◆ WORK TO COMPLETE
One number is the whole answer: the tally of lines in the records below that contain "will".

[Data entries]

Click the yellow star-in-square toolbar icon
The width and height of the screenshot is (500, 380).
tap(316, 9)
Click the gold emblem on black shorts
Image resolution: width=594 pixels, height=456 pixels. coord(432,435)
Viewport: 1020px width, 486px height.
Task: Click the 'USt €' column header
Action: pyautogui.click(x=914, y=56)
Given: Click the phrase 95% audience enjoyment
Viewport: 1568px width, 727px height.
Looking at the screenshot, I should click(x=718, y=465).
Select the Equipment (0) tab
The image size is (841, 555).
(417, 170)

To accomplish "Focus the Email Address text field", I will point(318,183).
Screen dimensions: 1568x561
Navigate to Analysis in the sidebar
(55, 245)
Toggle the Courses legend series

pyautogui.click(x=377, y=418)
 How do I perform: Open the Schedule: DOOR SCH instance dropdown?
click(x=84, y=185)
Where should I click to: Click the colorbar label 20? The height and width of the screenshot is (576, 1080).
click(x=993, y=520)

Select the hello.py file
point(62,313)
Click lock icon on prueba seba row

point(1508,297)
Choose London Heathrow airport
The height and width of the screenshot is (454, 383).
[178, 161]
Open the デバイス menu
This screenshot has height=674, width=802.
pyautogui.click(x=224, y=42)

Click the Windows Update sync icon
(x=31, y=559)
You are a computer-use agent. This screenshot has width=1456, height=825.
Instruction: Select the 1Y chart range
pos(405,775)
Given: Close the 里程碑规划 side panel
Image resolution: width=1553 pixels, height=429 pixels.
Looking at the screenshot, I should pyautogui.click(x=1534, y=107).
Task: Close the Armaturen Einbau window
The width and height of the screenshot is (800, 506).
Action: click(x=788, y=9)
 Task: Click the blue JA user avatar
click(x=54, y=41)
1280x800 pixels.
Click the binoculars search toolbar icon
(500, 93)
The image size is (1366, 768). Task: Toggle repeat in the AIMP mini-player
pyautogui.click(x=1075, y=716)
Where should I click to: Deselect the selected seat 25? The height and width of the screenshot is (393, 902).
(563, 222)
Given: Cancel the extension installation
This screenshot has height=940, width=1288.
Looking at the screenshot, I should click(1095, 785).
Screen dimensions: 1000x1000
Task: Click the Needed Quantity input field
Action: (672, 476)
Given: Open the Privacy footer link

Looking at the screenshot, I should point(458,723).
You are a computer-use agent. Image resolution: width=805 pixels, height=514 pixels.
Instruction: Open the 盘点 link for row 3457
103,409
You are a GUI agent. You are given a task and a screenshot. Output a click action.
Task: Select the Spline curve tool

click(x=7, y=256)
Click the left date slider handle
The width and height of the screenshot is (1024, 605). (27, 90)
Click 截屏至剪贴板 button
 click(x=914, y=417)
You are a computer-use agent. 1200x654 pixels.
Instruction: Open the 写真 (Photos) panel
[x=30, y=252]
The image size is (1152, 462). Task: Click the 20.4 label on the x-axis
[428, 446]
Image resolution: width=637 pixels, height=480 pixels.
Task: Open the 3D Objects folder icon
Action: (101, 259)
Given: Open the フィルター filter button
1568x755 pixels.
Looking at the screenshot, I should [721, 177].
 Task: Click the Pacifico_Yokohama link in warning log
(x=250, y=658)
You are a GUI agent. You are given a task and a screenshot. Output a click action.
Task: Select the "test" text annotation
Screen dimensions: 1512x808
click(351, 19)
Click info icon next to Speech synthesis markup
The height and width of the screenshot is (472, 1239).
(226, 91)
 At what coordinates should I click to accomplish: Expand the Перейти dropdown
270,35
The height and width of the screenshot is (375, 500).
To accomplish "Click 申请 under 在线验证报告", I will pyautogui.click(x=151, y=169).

◆ OUTPUT OF THE EXERCISE
2